Physical prompting is not typically well defined in applied settings and can occur with a range of force that can vary greatly, but when the individual begins to resist everything can change rapidly. What was a mild physical prompt is now a “vigorous” physical prompt that is beginning to look and function like restraint. Individuals may resist physical guidance whether it’s to discourage them from hitting or encourage them to remain seated. This presentation will focus on differences between physical prompts and restraint as well as factors that cause parents/guardians and the public to deem restraints acceptable or unacceptable. Other topics will include 1) an examination of the concepts of accommodation and discrimination as they apply to individuals with special needs, 2) a clear, functional definition of restraint for parents, 3) the 3 types of control that are used with all people and why even mild restraint must sometimes be used as a form of control, and 4) How to justify the use of procedures that are definitely “against the will” of the child and may even result in a momentary restriction of the individual’s rights.

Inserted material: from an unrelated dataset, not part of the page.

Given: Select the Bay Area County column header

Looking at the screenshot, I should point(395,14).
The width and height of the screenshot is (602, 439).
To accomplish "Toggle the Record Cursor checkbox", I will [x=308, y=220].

Participants will be able to explain the differences between restraint and physical prompting, and how physical prompting can easily turn into restraint.
Participants will be able to list the 3 types of control and how to explain to parents how these forms of control are used with children as they develop.
Participants will be able to explain what is meant by “discrepant treatment” of those with special needs and how our biases determine how we label any discrepant treatment we see.
Participants will be able to explain how the context of restraint is typically more important than the restraint itself in determining acceptability.
Participants will be able to explain the perception of malice and incompetence when it comes to restraint use and how this perception can prevent parental cooperation.